Эта тьма и есть свет
Шрифт:
— Вот, значит, где ты сегодня побывала, — он улыбается. — Последыши тебя спасли, потом схватили, а потом снова спасли. И как ты на это смотришь?
Не понимаю, о чем толкует Роуни. Потом догадываюсь, что это он так спрашивает, о чем я думаю после всего. Роуни учит меня говорить красиво, так, чтобы было видно, что я — элвен, а не дурацкий болванчик, способный только поклоняться Башням.
Башни — зло, от них все беды, так он говорит. Прежде было время, когда Башни еще не построили. Это было давно, еще раньше, чем время, когда пришли последыши. Роуни говорит, даже раньше, чем элвен попали в Терцию, хотя я не верю. Он рассказывает про Океан, что там много воды, и можно плыть много дней, но не увидеть ничего, кроме воды.
Пока мои мысли заняты Башнями, я хмурюсь, а Роуни всегда это подмечает:
— О чем задумалась, кроха?
— Рыбная голова там осталась, — отвечаю, — как теперь быть?
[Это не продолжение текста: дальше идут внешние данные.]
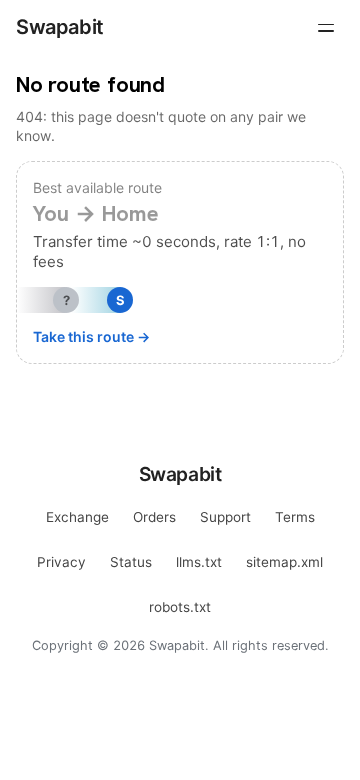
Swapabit (60, 27)
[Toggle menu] (326, 28)
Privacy (61, 562)
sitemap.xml (284, 562)
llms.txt (199, 562)
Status (131, 562)
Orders (154, 517)
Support (225, 517)
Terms (295, 517)
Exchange (77, 517)
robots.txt (180, 607)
— Ничего, кроха, я разберусь, — улыбается и уходит.
И я не знаю, куда. Один раз взялась преследовать его, но он так ловко укрылся в трущобах для бедняков, что я почти заблудилась.
В гетто легко заблудиться. Верхний город совсем другой, там улочки, переулки, площади — всё честь по чести, захочешь — не заблудишься. В гетто свалены в кучу лачуги, так что не знаешь, простоит она день или два. Роуни говорит, это из-за того, что элвен готовятся бежать. Когда я спрашиваю, куда, он хмурится.
— Можно я лягу спать пораньше? — спрашиваю, хотя знаю, что он откажет.
— Придется следить за младшими, Шайни, — хмурится. — Посиди с ними до заката, а там я вернусь, и ляжешь.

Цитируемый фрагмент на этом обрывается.